Tra i titoli in evidenza Hp Inc +5%. Il produttore di pc e stampanti ha comunicato per il quarto trimestre del suo esercizio il record di 19 milioni di pc consegnati. Nei tre mesi i profitti netti sono saliti da 388 milioni, pari a 26 centesimi per azione, a 668 milioni, e 49 centesimi. Su base rettificata l'eps si è attestato a 62 centesimi, contro i 52 centesimi del consensus di Thomson Reuters. Le vendite di notebook sono cresciute del 18% annuo a 7,41 miliardi di dollari, contro il crollo del 28% a 2,25 miliardi per i desktop. Ancora più netta la contrazione delle vendite di workstation, scese del 45% annuo a 419 milioni di dollari. In flessione anche le stampanti, del 3% annuo a 4,83 miliardi (di cui ben 3,13 miliardi generati dalle ricariche d'inchiostro). Complessivamente i ricavi sono calati dell'1% annuo a 15,3 miliardi di dollari, ampiamente sopra però ai 14,6 miliardi del consensus di FactSet.

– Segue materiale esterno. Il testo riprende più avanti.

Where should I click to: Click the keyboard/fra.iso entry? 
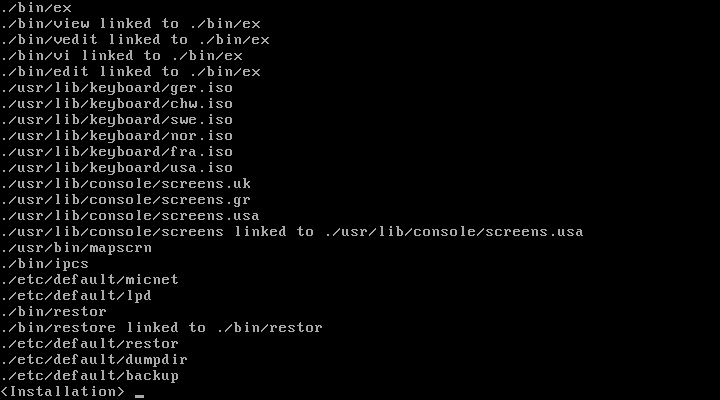tap(117, 151)
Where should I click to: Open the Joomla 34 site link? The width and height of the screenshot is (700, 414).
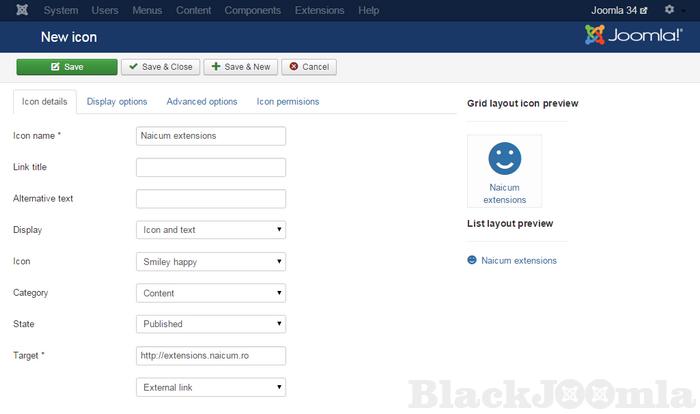621,10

Gap -15%. Il retailer d'abbigliamento ha comunicato risultati relativi al terzo trimestre del suo esercizio segnati da profitti netti in declino da 140 milioni di dollari, pari a 37 centesimi per azione, a 95 milioni, e 25 centesimi, contro i 32 centesimi del consensus di Refinitiv. Nei tre mesi le vendite sono rimaste sostanzialmente invariate a 3,99 miliardi di dollari, a fronte del balzo del 61% annuo per le vendite online (che ha controbilanciato la flessione del 20% registrata nei negozi fisici).
Sul fronte macroeconomico le nuove richieste di sussidi di disoccupazione nella settimana terminata il 20 novembre si sono attestate a 778 mila unità, superiori alle attese (730 mila) e al dato della settimana precedente (748 mila unità).
Il Pil del terzo trimestre (seconda stima) è cresciuto del 33,1% rispetto al trimestre precedente. Il dato è in linea con la prima stima.
Il Dipartimento del Commercio ha reso noto che nel mese di ottobre la domanda preliminare di beni durevoli è cresciuta dell'1,3% su base mensile dal +1,5% precedente, a fronte di un incremento atteso dello 0,5%.
La Bilancia commerciale dei beni ad ottobre si è attestata -80,29 $mld dai precedenti -79,36 miliardi di dollari, mentre il dato preliminare di ottobre sulle scorte all'ingrosso è apparso peggiore delle attese, attestandosi a +0,9% a fronte di un valore atteso pari a +0,4% come il precedente.
Le vendite di nuove abitazioni si sono attestate a 999 mila unità da 1,002 milioni di settembre (dato rivisto da 959 mila). Gli analisti avevano previsto 970 mila unità.
L'indice di fiducia dei consumatori elaborata dall'Università del Michigan è calato a novembre a 76,9 punti da 818 punti di ottobre (consensus 77,0 punti).
Invariata l''inflazione PCE rispetto al mese precedente (consensus +0,2%).
I redditi personali sono diminuiti dello 0,7% a ottobre a fronte di un incremento dello 0,7% (Rivisto da +0,9%) rilevato a settembre. Il consensus del mercato era pari a +0,0%.